Francine and Dean, who is a master sergeant in special operations, currently stationed at Pope Air Force Base in Fayetteville, N.C., had planned to rent an apartment for the duration of the pregnancy, but upon arriving in Chapel Hill discovered the Family House minutes from UNC Hospitals. Built in 2008 with the help of the State Employees’ Credit Union Foundation, the Family House provides comfortable, convenient and affordable housing for adult patients undergoing treatment for critical illness or trauma and family members who accompany them to Chapel Hill.
“The three of us share a confined space, a suite, but we each find our space and get along,” said Connie, who is 62 and deaf, and was laid off from her job as a nonprofit executive in December. Francine helped Connie recover from a broken ankle earlier this year, and Connie is at Francine’s side while Dean commutes to Fayetteville to work.
“If I hadn’t lost my job, I couldn’t be here to help Francine,” Connie said, clearly choosing to always see the best in less-than-ideal circumstances. “We didn’t know the area or the first person here, but this house, this community, everybody at the hospital – we’ve let Chapel Hill adopt us. This really feels like home.”
That she was able to conceive a third time is nothing short of a miracle, Francine said. “I was told many years ago that I probably could never become pregnant. To be told something is not possible and then be able to conceive, carry and hopefully give birth to a healthy baby, that’s an amazing thing.
The good news came a few days before Dean left for his ninth deployment overseas in late October, but was tempered with the reality of the likely difficult road ahead.
“Being on bed rest has been hard,” Francine said. “I haven’t been able to show off my pregnancy or go shopping for baby things. I read a lot. I eat well. We play board games. I have a lot of time to pray. At the end of the day I’m always content and happy. And I really do look forward to the next day, because it’s one day closer to a healthy baby.”
Francine, Dean and Connie have toured the NICU and the labor and delivery suites at the hospital and are mightily impressed. “Our questions were answered before we could ask them,” Dean said.
Dean also has completed “New Daddy Boot Camp”, a voluntary program offered by the hospital to increase new fathers’ comfort levels with their babies. And he’s been invited and has committed to come back as an instructor when the baby is six months old. “We want to give back for what we have been given,” he said.
Connie acknowledges concern for her unborn grandchild, given hereditary deafness that is multi-generational and Francine’s advanced maternal age.
“Francine has always been good with kids, with her two deaf brothers growing up and with her three nephews who visit every summer,” Connie said. “We’ve talked about the possibility that the baby could be deaf or developmentally disabled. But she says, and I know it to be true, ‘I will love this baby no matter what.’ That’s the heart she has.”
Francine and Dean don’t yet know the gender of their child, but they do have the names picked out.
“I’ve known since I was 5 years old that if I ever had a daughter she would be named either Emma Mae or Ella Louise after my grandmothers,” Francine said. “And Dean chose Evan James if we have a boy.”

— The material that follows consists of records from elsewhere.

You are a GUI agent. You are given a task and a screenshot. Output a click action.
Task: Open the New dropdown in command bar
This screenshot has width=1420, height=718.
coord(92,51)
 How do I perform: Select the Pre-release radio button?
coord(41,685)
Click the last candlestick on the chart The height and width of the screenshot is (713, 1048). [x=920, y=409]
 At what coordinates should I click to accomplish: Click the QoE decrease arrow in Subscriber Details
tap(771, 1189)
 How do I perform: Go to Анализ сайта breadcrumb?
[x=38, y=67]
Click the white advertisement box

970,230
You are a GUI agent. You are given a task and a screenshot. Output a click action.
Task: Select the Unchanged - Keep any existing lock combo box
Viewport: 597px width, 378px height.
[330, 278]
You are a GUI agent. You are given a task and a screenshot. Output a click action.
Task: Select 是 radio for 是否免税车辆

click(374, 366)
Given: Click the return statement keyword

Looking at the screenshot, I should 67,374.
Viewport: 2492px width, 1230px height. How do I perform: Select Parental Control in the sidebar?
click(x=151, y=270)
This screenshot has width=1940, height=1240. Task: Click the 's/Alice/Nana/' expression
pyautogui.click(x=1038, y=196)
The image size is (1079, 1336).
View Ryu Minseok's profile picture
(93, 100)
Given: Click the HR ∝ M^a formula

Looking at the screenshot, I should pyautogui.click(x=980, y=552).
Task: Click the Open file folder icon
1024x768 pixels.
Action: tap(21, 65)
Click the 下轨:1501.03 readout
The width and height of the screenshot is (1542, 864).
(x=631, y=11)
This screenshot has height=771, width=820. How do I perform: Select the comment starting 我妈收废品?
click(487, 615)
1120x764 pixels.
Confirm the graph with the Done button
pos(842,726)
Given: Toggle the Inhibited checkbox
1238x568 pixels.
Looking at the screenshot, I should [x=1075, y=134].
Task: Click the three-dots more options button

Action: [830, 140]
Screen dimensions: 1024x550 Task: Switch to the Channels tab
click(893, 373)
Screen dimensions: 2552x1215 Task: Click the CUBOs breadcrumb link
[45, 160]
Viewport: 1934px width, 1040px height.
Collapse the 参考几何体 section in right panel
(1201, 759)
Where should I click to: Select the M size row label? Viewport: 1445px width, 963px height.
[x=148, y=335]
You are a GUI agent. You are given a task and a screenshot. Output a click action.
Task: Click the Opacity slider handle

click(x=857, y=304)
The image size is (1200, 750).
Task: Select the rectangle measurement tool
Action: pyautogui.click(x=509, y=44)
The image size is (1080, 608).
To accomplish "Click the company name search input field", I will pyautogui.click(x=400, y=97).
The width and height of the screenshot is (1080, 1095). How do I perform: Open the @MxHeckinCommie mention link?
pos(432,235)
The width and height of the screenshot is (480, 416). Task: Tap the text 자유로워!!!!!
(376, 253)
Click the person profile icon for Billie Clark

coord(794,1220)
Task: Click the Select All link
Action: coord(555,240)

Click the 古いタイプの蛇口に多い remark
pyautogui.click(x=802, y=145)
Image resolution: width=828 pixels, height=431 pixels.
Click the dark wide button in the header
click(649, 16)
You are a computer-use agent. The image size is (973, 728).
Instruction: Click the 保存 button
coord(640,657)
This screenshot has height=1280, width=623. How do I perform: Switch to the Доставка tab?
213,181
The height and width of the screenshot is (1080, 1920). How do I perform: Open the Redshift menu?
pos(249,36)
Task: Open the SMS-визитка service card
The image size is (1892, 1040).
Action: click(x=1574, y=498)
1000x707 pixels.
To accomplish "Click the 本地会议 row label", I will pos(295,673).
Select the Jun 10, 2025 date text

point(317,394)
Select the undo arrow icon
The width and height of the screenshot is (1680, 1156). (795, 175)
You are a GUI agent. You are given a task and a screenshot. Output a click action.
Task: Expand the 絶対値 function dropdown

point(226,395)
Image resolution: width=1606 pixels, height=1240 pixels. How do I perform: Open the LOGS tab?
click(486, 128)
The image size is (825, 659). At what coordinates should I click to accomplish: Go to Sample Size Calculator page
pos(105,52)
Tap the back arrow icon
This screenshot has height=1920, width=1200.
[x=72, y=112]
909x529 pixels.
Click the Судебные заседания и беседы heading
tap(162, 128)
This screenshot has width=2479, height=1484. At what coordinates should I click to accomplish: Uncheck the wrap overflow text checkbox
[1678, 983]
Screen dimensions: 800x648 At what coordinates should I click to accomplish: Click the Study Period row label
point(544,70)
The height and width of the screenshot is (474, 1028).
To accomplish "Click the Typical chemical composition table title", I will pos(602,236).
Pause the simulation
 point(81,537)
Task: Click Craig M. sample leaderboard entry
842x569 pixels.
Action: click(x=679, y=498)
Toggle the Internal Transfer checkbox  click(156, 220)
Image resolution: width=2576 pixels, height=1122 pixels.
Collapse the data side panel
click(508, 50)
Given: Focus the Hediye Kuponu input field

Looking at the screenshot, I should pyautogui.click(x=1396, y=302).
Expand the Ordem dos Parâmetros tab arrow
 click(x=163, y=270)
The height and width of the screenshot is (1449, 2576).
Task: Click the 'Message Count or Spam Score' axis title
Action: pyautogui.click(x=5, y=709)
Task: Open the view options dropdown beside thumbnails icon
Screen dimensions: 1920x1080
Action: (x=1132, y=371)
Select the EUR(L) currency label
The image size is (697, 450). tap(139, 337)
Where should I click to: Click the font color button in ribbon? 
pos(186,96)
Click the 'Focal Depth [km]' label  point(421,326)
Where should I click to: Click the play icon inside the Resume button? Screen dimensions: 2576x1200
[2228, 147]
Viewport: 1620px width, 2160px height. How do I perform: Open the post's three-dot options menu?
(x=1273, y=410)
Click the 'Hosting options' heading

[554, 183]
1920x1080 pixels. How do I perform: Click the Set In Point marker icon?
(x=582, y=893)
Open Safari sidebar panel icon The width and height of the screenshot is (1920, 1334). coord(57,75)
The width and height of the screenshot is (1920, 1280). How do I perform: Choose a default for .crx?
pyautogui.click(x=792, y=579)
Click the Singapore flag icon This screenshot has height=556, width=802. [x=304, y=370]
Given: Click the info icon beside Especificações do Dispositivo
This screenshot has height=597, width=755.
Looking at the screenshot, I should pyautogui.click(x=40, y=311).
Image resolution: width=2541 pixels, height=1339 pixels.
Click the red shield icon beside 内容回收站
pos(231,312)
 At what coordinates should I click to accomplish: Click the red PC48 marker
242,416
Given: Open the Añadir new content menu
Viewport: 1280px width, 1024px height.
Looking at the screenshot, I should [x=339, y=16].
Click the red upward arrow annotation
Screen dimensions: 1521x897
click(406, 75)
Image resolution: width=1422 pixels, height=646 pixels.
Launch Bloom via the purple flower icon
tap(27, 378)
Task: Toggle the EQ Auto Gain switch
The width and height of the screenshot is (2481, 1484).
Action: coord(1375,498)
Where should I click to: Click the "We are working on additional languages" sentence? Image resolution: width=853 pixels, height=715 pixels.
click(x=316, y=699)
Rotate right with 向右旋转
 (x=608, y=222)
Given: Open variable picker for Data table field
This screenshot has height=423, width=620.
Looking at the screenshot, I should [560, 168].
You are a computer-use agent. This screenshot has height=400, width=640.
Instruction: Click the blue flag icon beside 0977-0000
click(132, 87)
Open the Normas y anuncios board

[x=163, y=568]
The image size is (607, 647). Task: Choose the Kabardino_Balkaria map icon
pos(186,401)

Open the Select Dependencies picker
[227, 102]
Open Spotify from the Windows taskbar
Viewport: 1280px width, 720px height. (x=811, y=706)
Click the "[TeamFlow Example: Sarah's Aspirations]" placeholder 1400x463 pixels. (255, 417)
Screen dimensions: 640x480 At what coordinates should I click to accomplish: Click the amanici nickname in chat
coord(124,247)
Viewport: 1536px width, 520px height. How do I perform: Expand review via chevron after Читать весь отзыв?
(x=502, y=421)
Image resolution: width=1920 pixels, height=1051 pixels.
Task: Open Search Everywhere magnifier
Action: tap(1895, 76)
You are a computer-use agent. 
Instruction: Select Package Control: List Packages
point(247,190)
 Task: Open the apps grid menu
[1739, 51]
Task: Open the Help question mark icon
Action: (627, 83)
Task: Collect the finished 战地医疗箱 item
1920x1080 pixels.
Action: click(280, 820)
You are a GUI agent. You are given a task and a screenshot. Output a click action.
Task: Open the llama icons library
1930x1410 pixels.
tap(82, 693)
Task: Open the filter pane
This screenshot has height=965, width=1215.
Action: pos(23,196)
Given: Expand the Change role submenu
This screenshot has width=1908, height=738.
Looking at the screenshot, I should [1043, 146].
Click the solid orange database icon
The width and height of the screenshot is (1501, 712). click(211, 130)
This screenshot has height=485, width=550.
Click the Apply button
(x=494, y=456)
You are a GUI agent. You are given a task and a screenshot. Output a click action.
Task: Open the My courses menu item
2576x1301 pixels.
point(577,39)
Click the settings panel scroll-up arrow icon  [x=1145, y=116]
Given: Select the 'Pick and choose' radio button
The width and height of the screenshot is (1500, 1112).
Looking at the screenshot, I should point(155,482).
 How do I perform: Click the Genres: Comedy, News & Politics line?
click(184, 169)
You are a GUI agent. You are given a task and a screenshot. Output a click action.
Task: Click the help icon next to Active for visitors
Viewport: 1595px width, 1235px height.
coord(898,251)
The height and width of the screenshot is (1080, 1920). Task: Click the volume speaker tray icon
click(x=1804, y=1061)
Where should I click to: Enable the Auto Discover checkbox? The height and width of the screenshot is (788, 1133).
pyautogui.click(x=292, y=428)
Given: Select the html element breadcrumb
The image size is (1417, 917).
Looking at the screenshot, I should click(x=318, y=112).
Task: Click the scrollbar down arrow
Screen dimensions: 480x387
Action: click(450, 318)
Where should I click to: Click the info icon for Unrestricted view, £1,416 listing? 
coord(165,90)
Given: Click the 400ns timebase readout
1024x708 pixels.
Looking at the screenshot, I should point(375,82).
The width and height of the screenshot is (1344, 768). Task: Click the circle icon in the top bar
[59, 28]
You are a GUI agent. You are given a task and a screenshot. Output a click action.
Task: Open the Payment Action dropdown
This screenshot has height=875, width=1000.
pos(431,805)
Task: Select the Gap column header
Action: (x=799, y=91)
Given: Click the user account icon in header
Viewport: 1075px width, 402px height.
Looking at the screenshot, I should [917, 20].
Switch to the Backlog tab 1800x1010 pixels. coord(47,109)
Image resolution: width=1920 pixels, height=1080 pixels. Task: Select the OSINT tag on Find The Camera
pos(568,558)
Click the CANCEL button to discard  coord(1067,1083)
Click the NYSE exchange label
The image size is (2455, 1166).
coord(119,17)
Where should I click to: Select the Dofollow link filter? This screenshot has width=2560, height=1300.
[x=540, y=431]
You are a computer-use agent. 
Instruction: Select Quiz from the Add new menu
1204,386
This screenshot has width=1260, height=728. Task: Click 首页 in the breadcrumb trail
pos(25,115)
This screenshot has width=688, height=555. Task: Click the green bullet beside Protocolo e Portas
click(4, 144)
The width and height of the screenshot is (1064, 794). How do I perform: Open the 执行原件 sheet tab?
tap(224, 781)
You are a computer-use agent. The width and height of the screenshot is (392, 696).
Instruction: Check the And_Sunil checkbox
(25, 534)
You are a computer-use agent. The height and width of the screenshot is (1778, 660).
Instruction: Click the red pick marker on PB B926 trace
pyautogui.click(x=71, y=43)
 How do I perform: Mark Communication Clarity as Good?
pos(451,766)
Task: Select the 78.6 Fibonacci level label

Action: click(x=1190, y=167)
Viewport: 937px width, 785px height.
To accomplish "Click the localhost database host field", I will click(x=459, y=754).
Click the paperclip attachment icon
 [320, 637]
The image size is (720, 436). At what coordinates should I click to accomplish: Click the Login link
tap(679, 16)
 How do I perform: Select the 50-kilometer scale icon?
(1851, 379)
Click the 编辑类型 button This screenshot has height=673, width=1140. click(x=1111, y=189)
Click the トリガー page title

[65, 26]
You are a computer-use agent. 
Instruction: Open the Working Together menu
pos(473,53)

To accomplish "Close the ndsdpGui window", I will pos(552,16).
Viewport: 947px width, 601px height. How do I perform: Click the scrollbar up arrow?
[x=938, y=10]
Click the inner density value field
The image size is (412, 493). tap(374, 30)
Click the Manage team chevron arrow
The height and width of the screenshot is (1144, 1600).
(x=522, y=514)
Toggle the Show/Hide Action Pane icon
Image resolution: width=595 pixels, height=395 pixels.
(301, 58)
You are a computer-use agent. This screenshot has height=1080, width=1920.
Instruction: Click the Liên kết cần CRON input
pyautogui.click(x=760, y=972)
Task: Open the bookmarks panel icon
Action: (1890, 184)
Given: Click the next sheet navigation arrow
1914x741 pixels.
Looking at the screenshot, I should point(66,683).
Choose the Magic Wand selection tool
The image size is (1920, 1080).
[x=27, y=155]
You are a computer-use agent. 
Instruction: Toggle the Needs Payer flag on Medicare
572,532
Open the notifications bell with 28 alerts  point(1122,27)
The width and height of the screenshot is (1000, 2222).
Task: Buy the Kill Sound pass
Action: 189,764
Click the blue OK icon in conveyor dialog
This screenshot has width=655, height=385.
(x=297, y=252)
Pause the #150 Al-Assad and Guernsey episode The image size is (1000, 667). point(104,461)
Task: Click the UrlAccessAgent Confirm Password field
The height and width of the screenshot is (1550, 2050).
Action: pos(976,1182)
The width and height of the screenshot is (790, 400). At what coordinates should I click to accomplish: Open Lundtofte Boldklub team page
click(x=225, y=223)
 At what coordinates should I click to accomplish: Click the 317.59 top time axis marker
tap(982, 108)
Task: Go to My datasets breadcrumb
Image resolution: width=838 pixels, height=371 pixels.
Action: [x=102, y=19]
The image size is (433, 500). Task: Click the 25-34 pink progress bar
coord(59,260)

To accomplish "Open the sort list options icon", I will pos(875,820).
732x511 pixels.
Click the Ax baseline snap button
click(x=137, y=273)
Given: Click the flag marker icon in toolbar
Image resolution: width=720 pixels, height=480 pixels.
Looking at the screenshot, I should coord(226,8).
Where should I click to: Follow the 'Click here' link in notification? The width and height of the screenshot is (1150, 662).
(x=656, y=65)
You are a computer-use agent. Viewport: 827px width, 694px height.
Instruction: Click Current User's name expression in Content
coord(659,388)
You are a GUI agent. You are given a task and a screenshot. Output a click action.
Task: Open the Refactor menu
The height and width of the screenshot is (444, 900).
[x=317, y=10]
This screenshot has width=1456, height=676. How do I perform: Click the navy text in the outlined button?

“Evan means ‘gift from God’, and that’s what this child is,” Dean said. “We just want a healthy child, and we believe we gave ourselves the best chance of that by coming to Chapel Hill.”
“It is truly a pleasure caring for a patient and family so invested in their pregnancy,” Strauss said. “Francine makes my job easy. I already know that she and Dean will be wonderful parents.
“Any of us who have been faced with a difficult medical condition or family illness learn very quickly the value and importance of hope,” Strauss added. “Although Francine was faced with a complicated pregnancy, we have all chosen to be hopeful that things will be OK. I can’t think of any better medicine than that.”